Açık kapı politikasının 2 olumsuz sonuç doğurduğuna değinen Davutoğlu, Türkiye’nin Suriye’deki krizi absorbe ettiğini ve diğerlerinin bu krizin farkına varamadığını söyledi. Davutoğlu, “Eğer bu 2 milyon insan şuan Suriye içinde olsaydı, uluslararası toplum bizim krizi absorbe ettiğimizin farkına daha çok varırdı” dedi.
İkinci ve daha tehlikeli olarak ise, Suriye’deki etnik temizliğe yardımcı olunmasından korkulduğunu söyleyen Davutoğlu, “Bugün Türkiye’deki ve Ürdün’deki kamplarda yaşayan Humuslu sayısı Humus’ta yaşayanlardan daha fazla. Rejim, bir etnik ve mezhep temizliği planı yapıyor ve bizim politikamızı bu sebep için kullanıyor. Biz bunu görmek istemiyoruz” dedi.

EN KÖTÜ DURUM SENARYOSU
Davutoğlu, en kötü durum senaryosuna karşı hazırlıklı olunması gerektiğini dile getirerek, “Kapasitenin bir sınırı vardır. Geçen sene 50 bin insan vardı, bu sene 500 bine çıktı. Eğer önümüzdeki 2-3 ay içerisinde kimyasal saldırılar ve bunun gerçekleşeceği korkusu sebebiyle 500 bin kişi daha alırsak kapasitemiz ne olur?” şeklinde konuştu.

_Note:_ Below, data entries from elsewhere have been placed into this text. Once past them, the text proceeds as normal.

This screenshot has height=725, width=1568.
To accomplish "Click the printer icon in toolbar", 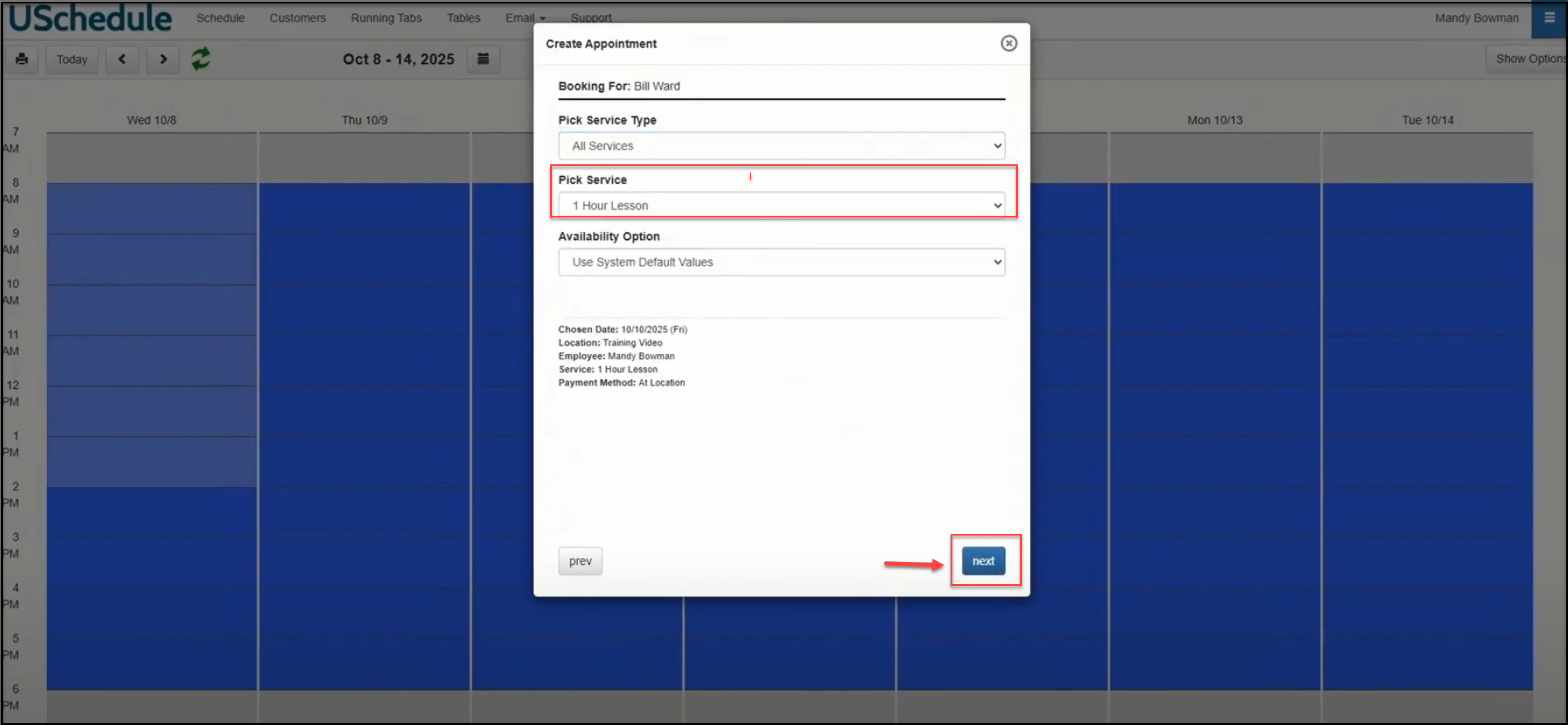I will (x=22, y=59).
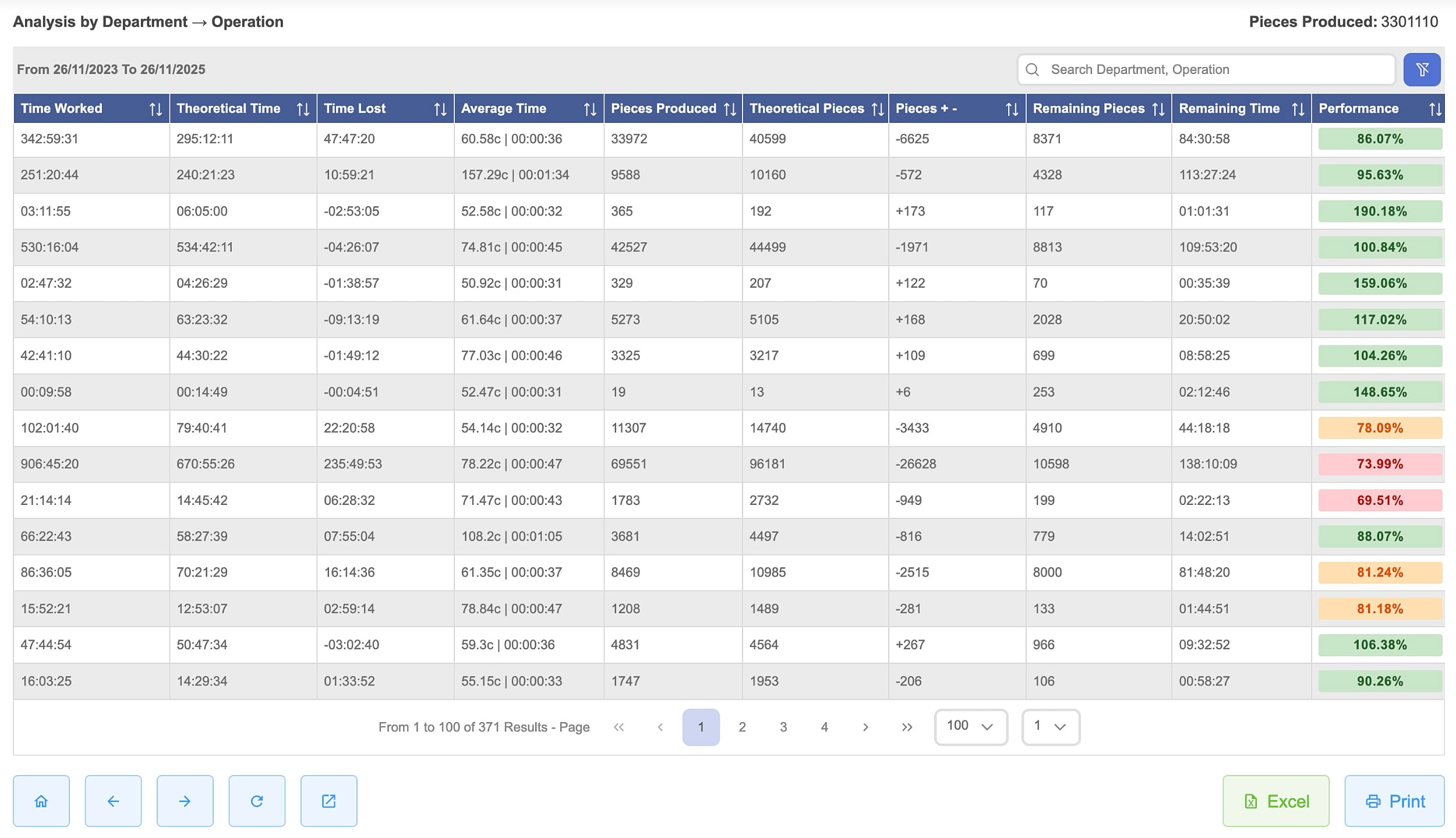This screenshot has width=1456, height=838.
Task: Click the clear filter funnel icon
Action: [x=1422, y=70]
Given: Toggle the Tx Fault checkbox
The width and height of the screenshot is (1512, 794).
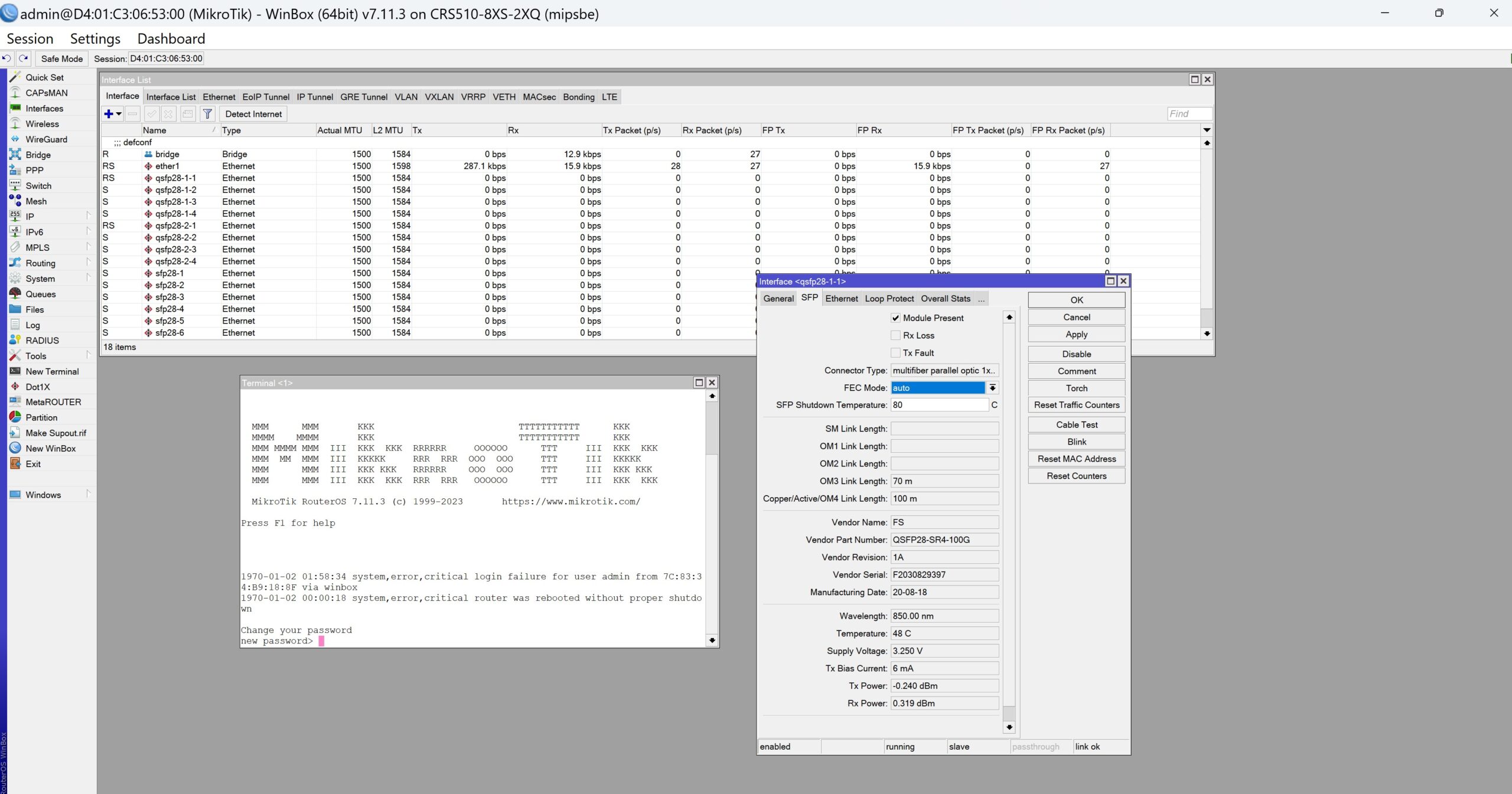Looking at the screenshot, I should [895, 353].
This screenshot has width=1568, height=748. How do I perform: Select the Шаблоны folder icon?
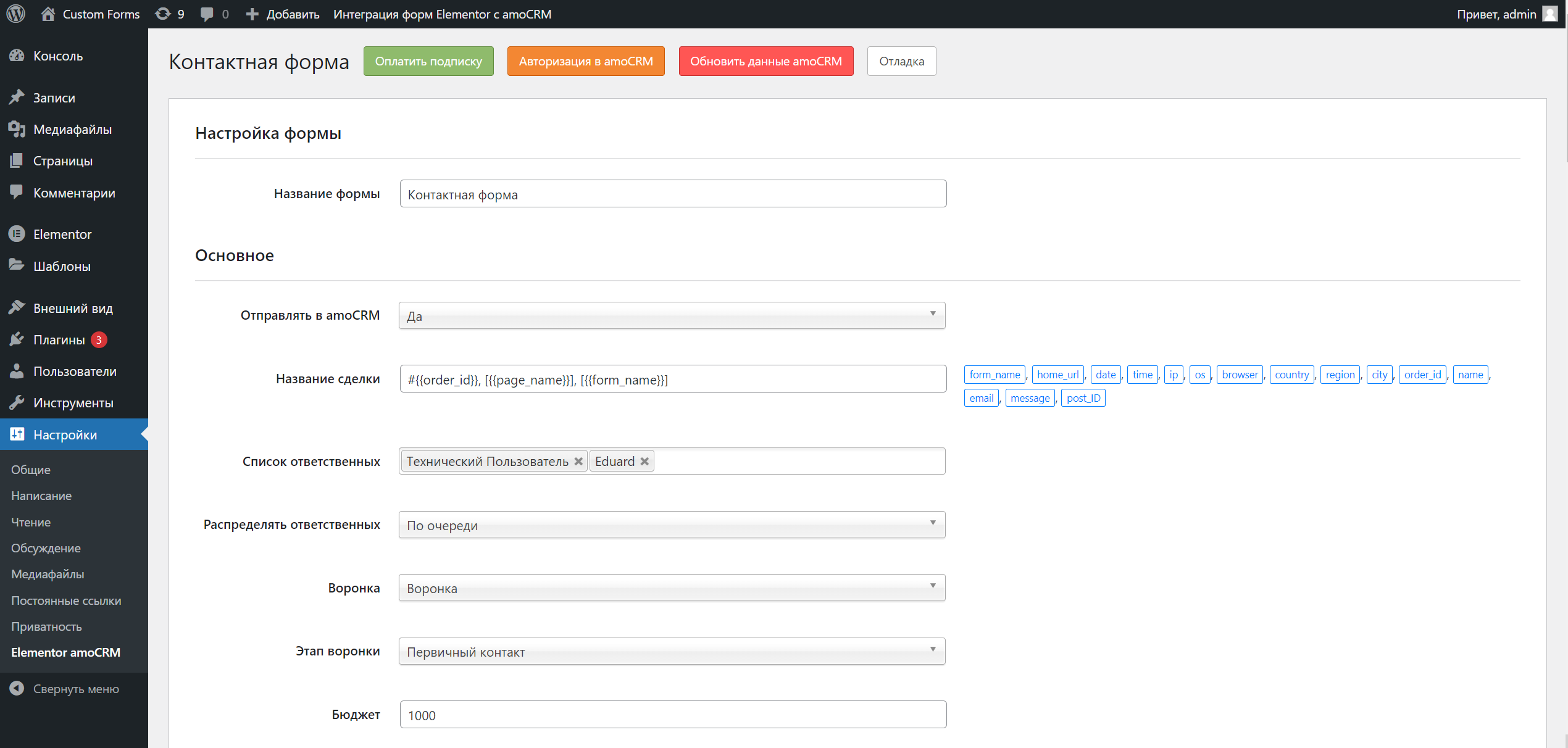(x=17, y=265)
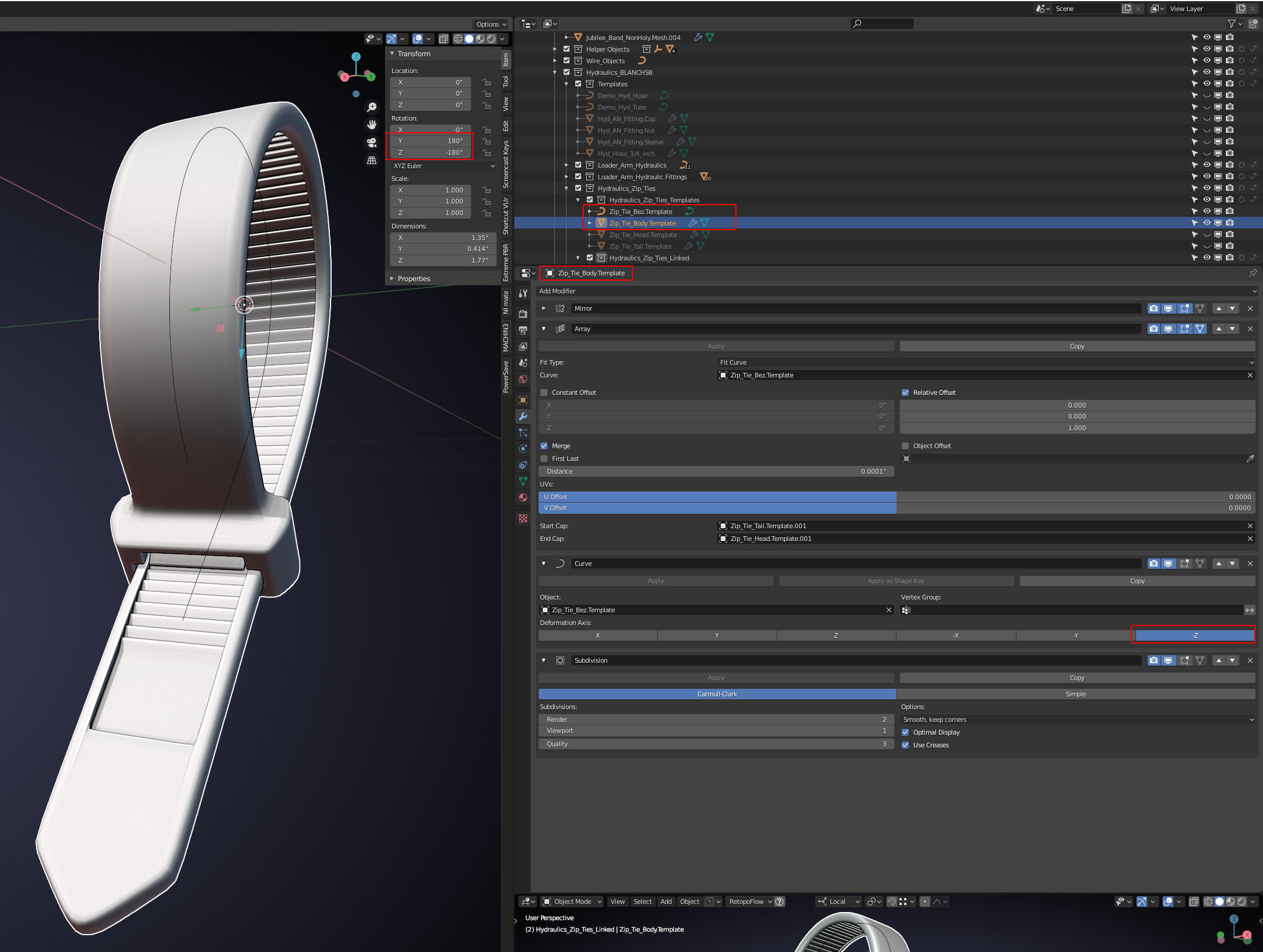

Suriye’deki mültecileri korumak için yeni bir yaklaşıma ihtiyaç duyulduğunu vurgulayan Davutoğlu, Türkiye’nin de buna destek vermeye hazır olduğunu belirtti. Davutoğlu, “Sınırlarımız içerisinde 2 milyar dolar harcadık ancak ayrıca sıfır noktası dağıtım operasyonumuzla da yaklaşık 90 bin kişiye 200 milyon dolar harcama yaptık. Bütün insani ihtiyaçlarını karşılıyoruz ve bunu yapmaya da hazırız. Fakat uluslararası örgütlerin de en kötü durum senaryosunda Suriye içerisindeki mültecilerin korunması için diğer ülkelere mülteci akışı başlamadan bir plan oluşturması gerekiyor” şeklinde konuştu.